Our proposed framework focuses on the similarity assessment of folkloric dances, using data from heterogeneous sources; i.e., data from high-cost devices such as VICON and low-cost devices such as Kinect II using predefined choreographic sequences. Research outcomes target on the underlying relationships among dances captured using the VICON and Kinect systems (see Table 2).

VICON is a high-cost, motion-capturing system, which exploits markers attached on dancers’ joints to extract motion variations and the trajectory of a choreography. The VICON motion-capturing system requires i) a properly equipped room of cameras and trackers, ii) experienced staff to manage the VICON devices, iii) a pre-capturing procedure, which is obligatory to calibrate the whole system. On the other hand, Kinect II is a low-cost depth sensor, which requires no markers to extract the depth and humans’ skeleton joints. This makes Kinect II applicable to non-professional users (everybody) from any environment (everywhere) and at any time. However, the captured trajectories are not as accurate as the ones extracted by the VICON system.

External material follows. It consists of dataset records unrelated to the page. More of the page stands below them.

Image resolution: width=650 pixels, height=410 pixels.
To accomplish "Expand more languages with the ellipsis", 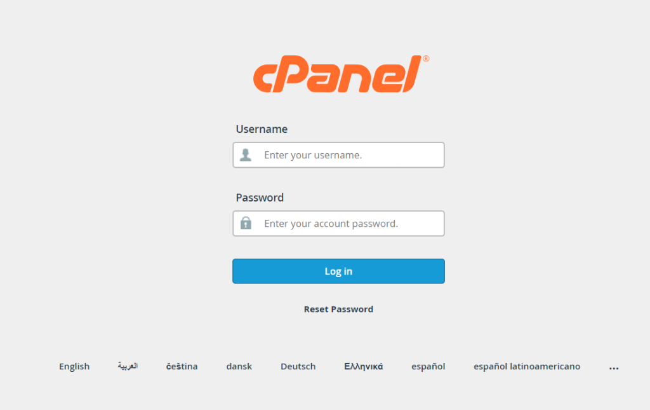I will [613, 367].
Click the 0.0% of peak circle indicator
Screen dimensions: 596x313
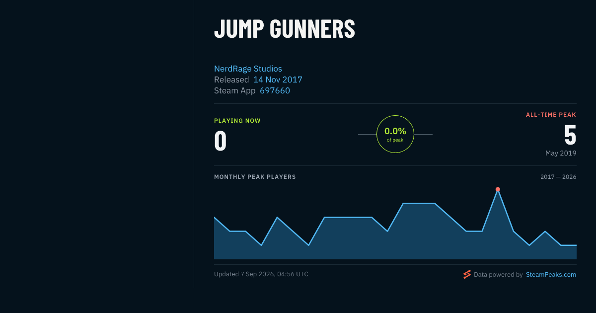click(x=395, y=134)
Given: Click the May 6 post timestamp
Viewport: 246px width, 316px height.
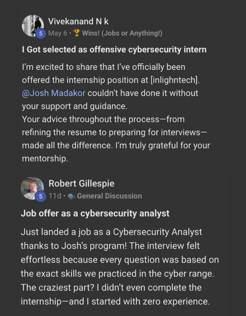Looking at the screenshot, I should coord(57,33).
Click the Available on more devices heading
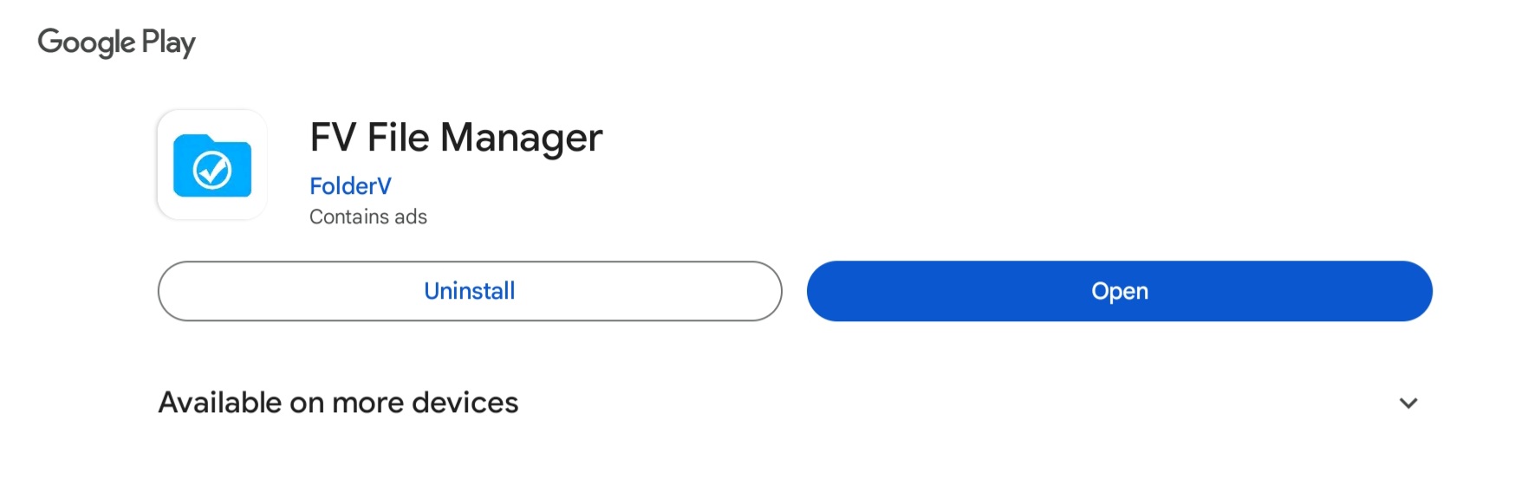 (x=338, y=403)

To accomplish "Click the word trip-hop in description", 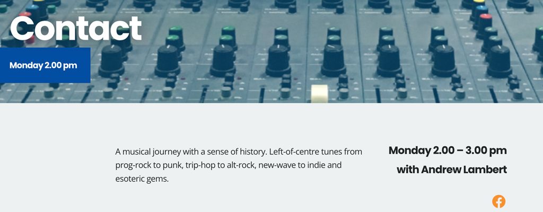I will click(200, 165).
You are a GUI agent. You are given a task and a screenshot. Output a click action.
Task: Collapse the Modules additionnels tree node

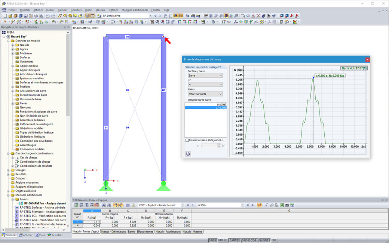click(8, 195)
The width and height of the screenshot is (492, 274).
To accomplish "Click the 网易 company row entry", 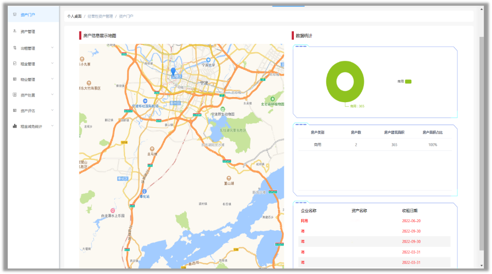I will pyautogui.click(x=304, y=221).
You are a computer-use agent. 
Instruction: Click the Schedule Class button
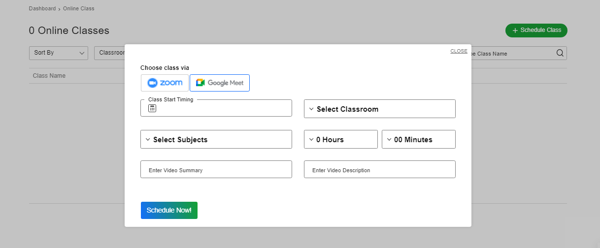[x=536, y=30]
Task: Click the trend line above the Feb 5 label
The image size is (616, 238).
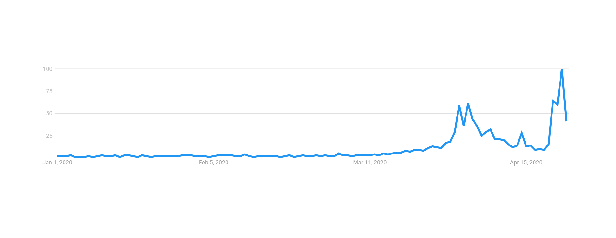Action: point(214,156)
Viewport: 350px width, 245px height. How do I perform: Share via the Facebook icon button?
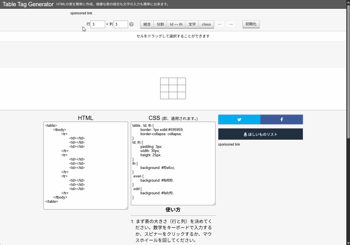pyautogui.click(x=281, y=119)
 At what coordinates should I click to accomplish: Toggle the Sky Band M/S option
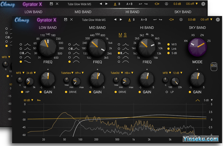(169, 44)
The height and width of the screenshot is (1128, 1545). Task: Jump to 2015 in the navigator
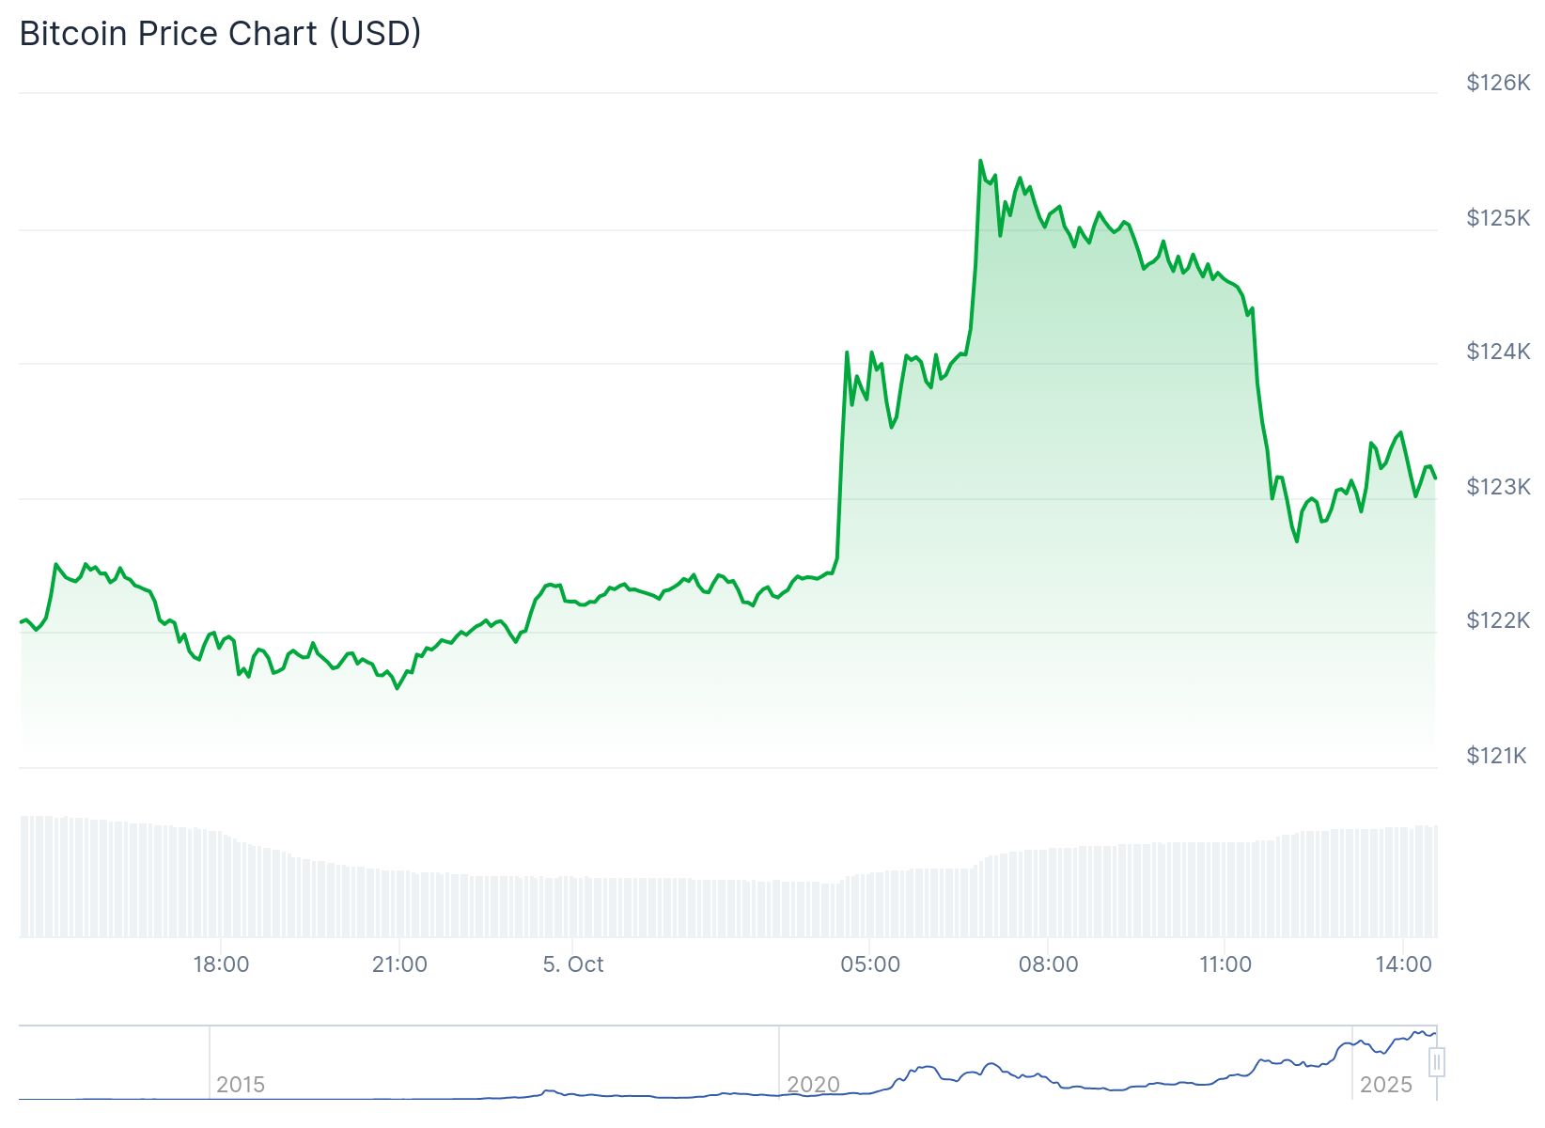click(x=241, y=1085)
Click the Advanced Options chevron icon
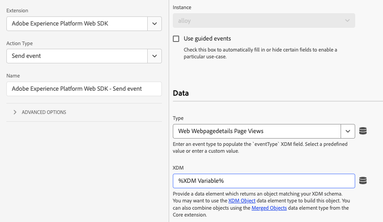Screen dimensions: 383x222 point(15,112)
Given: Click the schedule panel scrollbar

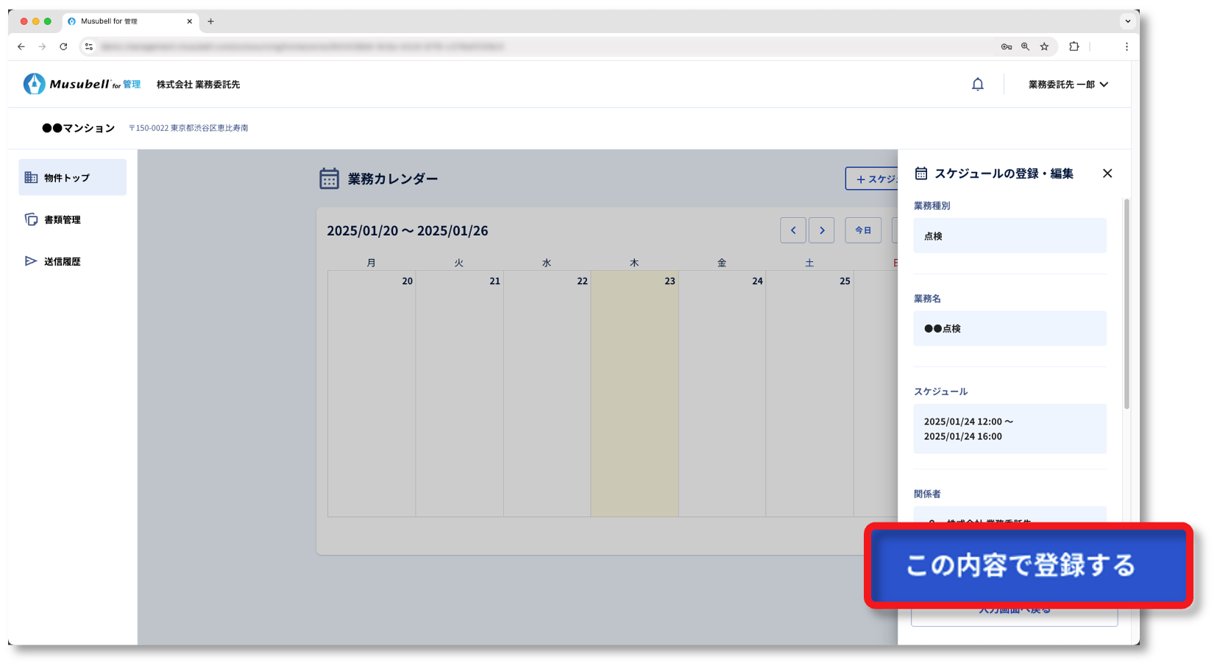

Consequently, the Kinect II device can be used as an in-home learning tool for most of dance choreographies by simple (non-experienced) users. This paper relates dance motion trajectories captured by the accurate VICON and the non-accurate Kinect II system. A Dynamic Time Warping (DTW) methodology is adopted to find out similarities/dissimilarities between the two devices, considering as accurate reference dance motion trajectory the one derived from the VICON system. DTW algorithm can localize dance steps patterns which cannot be accurately represented by the Kinect system and patterns that Kinect can be sufficiently described.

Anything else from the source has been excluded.